The National Capital is grappling with a persistent ‘severe’ air quality situation for the fifth consecutive day, as reported by the Central Pollution Control Board. The latest data from the System of Air Quality Forecasting and Research (SAFAR-India) reveals an air quality index (AQI) reading of 488, which is a significant increase from the previous day’s 410.
In response to this alarming trend, Delhi’s Environment Minister, Gopal Rai, has summoned a meeting of various concerned departments to address the escalating pollution crisis. The primary objective of this gathering is to ensure the stringent implementation of GRAP-4 (Graded Response Action Plan Stage IV).
This move follows the Commission for Air Quality Management’s (CAQM) decision to invoke Stage IV of the Graded Response Action Plan (GRAP) for the entire National Capital Region (NCR) on Sunday. Stage IV measures are being added to the existing restrictions in Stages I to III.
Under GRAP Stage-IV, key restrictions include the prohibition of truck traffic entering Delhi, with exceptions for trucks transporting essential goods and providing essential services, including LNG/CNG/electric trucks. Additionally, Delhi-registered diesel-operated Medium Goods Vehicles (MGVs) and Heavy Goods Vehicles (HGVs) will be banned from operating in Delhi, except for those carrying essential commodities or providing essential services.
Moreover, the NCR state governments and the Government of the National Capital Territory of Delhi (GNCTD) are encouraged to consider discontinuing physical classes for students in classes VI-IX and class XI, favoring online instruction.
The severity of the air quality crisis is evident as the AQI soars well beyond recommended levels. For a healthy individual, an AQI below 50 is advisable, but the current levels exceeding 400 pose a grave risk, particularly for individuals with respiratory conditions, and could even lead to lung cancer.
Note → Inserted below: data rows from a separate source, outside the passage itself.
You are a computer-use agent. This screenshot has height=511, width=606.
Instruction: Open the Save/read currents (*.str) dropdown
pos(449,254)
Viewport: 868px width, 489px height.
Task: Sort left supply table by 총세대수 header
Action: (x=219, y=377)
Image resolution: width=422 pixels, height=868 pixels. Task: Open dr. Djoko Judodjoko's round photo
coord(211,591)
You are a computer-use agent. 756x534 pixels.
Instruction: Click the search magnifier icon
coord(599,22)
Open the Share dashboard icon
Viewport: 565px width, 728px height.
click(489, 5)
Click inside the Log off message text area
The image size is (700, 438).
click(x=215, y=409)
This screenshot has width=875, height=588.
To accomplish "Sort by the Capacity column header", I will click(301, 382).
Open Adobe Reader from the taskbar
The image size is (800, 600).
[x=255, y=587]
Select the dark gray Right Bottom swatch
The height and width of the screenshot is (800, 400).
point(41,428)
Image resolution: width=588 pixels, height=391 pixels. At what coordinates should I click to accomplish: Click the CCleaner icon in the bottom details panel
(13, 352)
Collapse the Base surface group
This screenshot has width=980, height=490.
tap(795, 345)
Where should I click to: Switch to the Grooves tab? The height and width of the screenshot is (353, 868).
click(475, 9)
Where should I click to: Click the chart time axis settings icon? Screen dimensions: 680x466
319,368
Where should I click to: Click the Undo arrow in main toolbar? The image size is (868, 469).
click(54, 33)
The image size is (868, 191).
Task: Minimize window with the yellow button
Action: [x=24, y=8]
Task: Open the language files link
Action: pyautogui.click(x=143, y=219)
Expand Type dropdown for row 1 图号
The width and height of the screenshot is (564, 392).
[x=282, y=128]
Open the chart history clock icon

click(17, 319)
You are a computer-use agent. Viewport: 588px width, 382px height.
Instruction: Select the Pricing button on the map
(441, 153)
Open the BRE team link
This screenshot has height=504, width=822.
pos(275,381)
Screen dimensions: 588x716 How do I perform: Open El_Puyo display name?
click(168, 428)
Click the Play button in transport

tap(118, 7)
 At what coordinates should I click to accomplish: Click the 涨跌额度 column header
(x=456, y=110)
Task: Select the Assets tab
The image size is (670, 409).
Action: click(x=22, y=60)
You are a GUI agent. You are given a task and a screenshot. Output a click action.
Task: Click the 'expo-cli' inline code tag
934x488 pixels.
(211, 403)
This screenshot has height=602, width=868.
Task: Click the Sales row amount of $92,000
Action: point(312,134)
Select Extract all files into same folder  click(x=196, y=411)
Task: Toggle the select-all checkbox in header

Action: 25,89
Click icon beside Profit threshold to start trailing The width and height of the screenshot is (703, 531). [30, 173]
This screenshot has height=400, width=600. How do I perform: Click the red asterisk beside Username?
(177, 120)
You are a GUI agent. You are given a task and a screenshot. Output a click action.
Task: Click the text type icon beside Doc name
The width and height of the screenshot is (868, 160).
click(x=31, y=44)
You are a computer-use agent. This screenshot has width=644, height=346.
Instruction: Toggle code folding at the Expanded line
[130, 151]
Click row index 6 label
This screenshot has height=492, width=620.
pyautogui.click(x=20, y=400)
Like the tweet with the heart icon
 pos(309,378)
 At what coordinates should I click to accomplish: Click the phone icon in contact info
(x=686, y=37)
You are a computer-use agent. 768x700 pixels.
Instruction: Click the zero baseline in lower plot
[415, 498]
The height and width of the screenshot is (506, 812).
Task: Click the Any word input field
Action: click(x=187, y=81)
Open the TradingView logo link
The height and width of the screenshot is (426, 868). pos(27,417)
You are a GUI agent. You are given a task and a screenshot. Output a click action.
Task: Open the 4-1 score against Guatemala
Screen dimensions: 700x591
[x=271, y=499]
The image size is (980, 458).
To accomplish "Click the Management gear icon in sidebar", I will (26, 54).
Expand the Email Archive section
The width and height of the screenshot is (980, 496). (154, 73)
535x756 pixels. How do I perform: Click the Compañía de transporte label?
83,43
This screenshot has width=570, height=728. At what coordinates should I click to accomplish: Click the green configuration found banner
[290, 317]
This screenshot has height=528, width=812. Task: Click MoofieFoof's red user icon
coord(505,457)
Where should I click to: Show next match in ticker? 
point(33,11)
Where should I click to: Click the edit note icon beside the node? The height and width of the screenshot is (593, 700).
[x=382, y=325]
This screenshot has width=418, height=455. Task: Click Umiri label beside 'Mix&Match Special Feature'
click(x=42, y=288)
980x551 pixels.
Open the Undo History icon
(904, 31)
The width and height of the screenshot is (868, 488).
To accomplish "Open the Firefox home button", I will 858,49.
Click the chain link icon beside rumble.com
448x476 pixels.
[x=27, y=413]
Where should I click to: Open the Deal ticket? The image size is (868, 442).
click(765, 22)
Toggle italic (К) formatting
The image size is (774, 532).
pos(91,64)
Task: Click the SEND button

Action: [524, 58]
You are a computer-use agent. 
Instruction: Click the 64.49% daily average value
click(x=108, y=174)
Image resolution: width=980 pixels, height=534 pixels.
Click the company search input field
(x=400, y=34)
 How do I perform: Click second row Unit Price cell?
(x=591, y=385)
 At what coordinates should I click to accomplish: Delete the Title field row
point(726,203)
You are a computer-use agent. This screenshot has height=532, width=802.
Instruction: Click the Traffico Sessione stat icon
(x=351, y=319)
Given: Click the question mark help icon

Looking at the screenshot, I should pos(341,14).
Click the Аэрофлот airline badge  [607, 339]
The major contributors to this pollution predicament are the rampant incidents of stubble burning in the neighboring states of Uttar Pradesh, Haryana, and Punjab. In a parallel scenario, Bathinda, Punjab, is also experiencing ‘very poor’ air quality with an overall Air Quality Index of 215. Local residents are pleading with the government to take immediate action to halt farmers from setting fire to crop residues, as the air pollution crisis in the region continues to worsen.
The National Green Tribunal (NGT) has emphasized the urgency of preventive and control measures to combat air pollution in these cities, ensuring a healthier and safer environment for their residents.